The development of the OAIS reference model has been pioneered by NASA's Consultative Committee for Space Data Systems (CCSDS) and has been accepted as an ISO (14721:2003) standard[1]. A technical recommendation is also available for consultation on the CCSDS website[2]. As a reference model, OAIS provides a conceptual framework within which to consider the functional requirements for an archival system suited to the long-term management and preservation of digital data. The OAIS framework has applications for both proposed and existing archival systems and also as a way of comparing systems through the mapping of discipline-specific jargon to OAIS terminology. Such terminology can, when mapped, be made clear and unambiguous enough to allow understanding by those beyond dedicated archival staff. The OAIS core entities and work flows within the model are shown in fig. 1 below.
![]() |
Data producers create Submission Information Packages (SIP). A SIP equates to a deposit of digital data plus any documentation and metadata necessary for the archive to facilitate the long term preservation of the data and to provide access for consumers (i.e. reuse). The SIP provides a basis for the creation of an Archival Information Package (AIP) and a Dissemination Information Package (DIP) generated by the archive. The process involves generating preservation and dissemination versions of the deposited data where necessary. For example, a Microsoft Word .doc file might be converted to an XML based format such as an Open Office text document for long term preservation and to PDF for dissemination. Metadata documenting this processing is added to the AIP as is any relevant information from the SIP. Similarly any resource discovery metadata and reuse documentation in the SIP is added to the DIP. Consequently metadata and documentation supplied as part of a SIP assume major importance in terms of data deposition. The OAIS standard notes of the SIP that 'Its form and detailed content are typically negotiated between the Producer and the OAIS'. In practice most repositories offer guidelines to depositors about acceptable formats, delivery media, copyright issues and necessary documentation and metadata.

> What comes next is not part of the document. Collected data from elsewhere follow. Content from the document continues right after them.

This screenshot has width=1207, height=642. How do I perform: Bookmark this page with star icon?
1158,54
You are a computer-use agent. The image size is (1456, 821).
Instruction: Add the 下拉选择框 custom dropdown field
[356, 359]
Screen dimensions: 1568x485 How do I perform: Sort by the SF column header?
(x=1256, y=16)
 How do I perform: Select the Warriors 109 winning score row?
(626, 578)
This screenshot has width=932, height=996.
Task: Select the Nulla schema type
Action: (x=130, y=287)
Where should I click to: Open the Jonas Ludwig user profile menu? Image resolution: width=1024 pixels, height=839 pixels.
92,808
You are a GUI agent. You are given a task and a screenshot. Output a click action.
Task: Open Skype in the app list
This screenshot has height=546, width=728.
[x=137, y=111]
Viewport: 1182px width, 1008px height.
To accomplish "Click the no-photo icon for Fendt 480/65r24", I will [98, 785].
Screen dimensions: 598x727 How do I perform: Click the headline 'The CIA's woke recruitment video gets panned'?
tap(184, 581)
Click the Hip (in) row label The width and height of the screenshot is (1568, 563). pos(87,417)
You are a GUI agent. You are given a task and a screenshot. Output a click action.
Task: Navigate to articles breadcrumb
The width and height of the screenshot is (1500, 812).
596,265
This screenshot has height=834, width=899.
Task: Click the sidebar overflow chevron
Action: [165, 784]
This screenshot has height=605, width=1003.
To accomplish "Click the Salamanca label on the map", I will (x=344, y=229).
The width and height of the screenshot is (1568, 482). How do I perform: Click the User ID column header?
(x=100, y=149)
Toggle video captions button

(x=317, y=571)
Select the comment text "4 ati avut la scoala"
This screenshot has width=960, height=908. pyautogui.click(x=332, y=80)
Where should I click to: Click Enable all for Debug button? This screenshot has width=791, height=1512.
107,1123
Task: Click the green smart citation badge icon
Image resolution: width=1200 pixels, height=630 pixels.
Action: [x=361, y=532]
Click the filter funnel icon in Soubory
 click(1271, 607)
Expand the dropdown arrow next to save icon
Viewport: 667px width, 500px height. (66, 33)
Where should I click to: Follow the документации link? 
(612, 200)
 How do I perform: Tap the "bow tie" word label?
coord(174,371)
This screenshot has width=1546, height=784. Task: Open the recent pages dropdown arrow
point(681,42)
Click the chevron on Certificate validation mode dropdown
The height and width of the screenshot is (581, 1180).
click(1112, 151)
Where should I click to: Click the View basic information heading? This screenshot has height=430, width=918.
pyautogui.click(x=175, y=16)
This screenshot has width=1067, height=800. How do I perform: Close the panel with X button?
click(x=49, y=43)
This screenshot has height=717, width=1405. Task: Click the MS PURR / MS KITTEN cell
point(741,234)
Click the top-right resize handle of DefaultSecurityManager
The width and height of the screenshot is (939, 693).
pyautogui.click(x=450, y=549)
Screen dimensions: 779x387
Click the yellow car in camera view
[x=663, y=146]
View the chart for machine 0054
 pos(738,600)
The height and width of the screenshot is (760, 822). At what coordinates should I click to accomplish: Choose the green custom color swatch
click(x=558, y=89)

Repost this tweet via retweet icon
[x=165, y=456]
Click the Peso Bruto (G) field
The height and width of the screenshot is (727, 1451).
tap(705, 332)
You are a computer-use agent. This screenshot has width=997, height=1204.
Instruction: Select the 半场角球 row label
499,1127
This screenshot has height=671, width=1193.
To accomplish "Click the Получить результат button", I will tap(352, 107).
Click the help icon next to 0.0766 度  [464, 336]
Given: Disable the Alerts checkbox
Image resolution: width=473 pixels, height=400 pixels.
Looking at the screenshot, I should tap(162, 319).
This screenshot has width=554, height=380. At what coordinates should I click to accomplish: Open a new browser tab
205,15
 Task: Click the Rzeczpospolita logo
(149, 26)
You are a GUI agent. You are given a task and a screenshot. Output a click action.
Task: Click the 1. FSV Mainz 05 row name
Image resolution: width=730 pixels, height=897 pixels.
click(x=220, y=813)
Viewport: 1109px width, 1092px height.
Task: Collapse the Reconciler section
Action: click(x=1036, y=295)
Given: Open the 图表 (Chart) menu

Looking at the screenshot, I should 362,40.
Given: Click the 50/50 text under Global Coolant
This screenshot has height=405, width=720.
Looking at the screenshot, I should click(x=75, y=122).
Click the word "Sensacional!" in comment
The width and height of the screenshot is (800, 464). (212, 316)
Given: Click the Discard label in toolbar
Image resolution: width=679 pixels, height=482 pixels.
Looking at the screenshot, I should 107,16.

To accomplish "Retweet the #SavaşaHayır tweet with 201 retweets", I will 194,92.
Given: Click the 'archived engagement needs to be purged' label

In general the archival community are actively seeking to become compliant with the reference model through the process of certification (see Archival Strategies). It should, however, be noted that such audit checklists are a very recent development and, for the time being, a state of trust needs to exist between creator and archive.
Data in the Submission Information Package (SIP) should be in (or have clear migration paths to) suitable preservation formats and, together with the associated documentation, this data should be sufficient to support the creation of an Archival Information Package (AIP). The Submission Information Package (SIP) assumes major importance in the relationship between data producer and an OAIS compliant archive where, as well as the data, documentation and metadata play important roles in informing preservation and reuse.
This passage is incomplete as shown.